Your post focuses mostly on Identity and Access Control Services. My experience is mostly on the Defensive Services side of security.

I see the main blocking factors to putting into practice what we already know related to who knows it and when.

The time it takes for new best practices to permeate through infosec teams and their management is much longer than it takes for new motives and methods to spread among bad actors.

This is because:
1. It's much easier to prove a positive (efficacy of a new offensive method) than a negative (efficacy of a new defensive measure or process).

2. It's much more expensive for organizations to effectively implement new defensive measures than it is for small teams of bad actors to implement new offensive measures.

These asymmetries are fundamental to the defensive nature of the aforementioned eponymous Defensive Services.

Andrew van der Stock

I'd hesitate to say that SAML won. It's a committee designed camel that requires significant investment and knowledge to get working properly.

However, I think it "won" (for some values of "won") based upon actual business needs.

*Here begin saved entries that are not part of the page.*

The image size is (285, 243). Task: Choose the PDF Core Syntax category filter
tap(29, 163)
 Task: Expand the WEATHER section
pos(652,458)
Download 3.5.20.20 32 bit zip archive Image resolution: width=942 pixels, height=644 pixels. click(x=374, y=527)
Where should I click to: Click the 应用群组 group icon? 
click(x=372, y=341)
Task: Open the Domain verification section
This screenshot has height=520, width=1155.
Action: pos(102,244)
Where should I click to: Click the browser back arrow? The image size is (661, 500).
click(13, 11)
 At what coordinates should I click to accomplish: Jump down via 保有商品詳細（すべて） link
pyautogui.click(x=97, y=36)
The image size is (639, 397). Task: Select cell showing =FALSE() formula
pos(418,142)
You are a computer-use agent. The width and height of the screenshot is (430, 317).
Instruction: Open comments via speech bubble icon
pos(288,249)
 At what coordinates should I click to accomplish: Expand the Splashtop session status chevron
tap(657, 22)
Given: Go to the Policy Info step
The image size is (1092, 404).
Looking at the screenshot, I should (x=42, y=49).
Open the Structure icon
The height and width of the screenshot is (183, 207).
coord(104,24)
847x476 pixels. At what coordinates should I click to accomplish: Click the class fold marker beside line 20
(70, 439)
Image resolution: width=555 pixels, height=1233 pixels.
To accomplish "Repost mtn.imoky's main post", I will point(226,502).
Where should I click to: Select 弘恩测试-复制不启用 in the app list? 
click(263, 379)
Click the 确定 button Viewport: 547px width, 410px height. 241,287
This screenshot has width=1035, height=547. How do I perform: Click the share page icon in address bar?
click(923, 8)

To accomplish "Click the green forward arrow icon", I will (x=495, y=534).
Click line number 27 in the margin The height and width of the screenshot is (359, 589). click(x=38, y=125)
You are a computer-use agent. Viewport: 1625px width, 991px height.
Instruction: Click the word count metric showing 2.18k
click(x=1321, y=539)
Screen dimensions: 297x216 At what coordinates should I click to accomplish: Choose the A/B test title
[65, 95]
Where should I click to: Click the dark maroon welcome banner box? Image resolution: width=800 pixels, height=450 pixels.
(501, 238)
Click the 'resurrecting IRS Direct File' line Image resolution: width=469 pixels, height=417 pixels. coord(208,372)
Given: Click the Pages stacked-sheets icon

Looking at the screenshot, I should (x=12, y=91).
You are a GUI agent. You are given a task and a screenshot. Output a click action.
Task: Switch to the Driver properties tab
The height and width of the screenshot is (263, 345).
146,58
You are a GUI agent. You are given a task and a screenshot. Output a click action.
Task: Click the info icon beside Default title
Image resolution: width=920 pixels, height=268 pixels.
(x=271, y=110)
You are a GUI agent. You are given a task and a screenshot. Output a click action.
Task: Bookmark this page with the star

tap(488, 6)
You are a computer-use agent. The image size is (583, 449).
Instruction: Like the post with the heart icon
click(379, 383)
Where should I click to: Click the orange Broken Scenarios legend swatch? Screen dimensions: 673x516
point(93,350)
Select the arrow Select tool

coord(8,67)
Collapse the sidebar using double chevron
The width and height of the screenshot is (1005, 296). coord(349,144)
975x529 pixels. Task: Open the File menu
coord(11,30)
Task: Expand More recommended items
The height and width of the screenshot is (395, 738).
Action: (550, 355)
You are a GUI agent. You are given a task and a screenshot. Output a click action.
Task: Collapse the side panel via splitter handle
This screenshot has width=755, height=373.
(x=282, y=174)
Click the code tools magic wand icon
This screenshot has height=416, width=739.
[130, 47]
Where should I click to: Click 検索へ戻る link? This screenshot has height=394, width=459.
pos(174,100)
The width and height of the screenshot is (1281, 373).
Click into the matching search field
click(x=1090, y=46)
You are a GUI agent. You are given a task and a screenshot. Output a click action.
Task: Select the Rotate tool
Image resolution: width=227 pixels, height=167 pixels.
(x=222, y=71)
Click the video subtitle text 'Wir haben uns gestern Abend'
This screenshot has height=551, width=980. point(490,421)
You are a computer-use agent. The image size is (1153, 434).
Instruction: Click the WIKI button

Too many security geegaws and protocols serve no useful purpose, and worse still, fail to understand the black box nature of most enterprises. You simply aren't going to get something folks actually use like Skype to hook into your "enterprise directory" without significant revision from Microsoft. And until MS decides to revise it to use AD or your UAG repository, you're stuck with a highly popular tool sitting outside of good access control governance.

I do like Dan's approach to research topics though. In my personal opinion for the last five or so years, we really should have been investing in secure frameworks, and ensuring the major app frameworks used by the < 20% of apps that have 80% of the users are secure.

Developers might do it by themselves if you're very very lucky. Integrators / system admins / security folks definitely can't do it by themselves.

We have to stop thinking about the end point, and move upwards.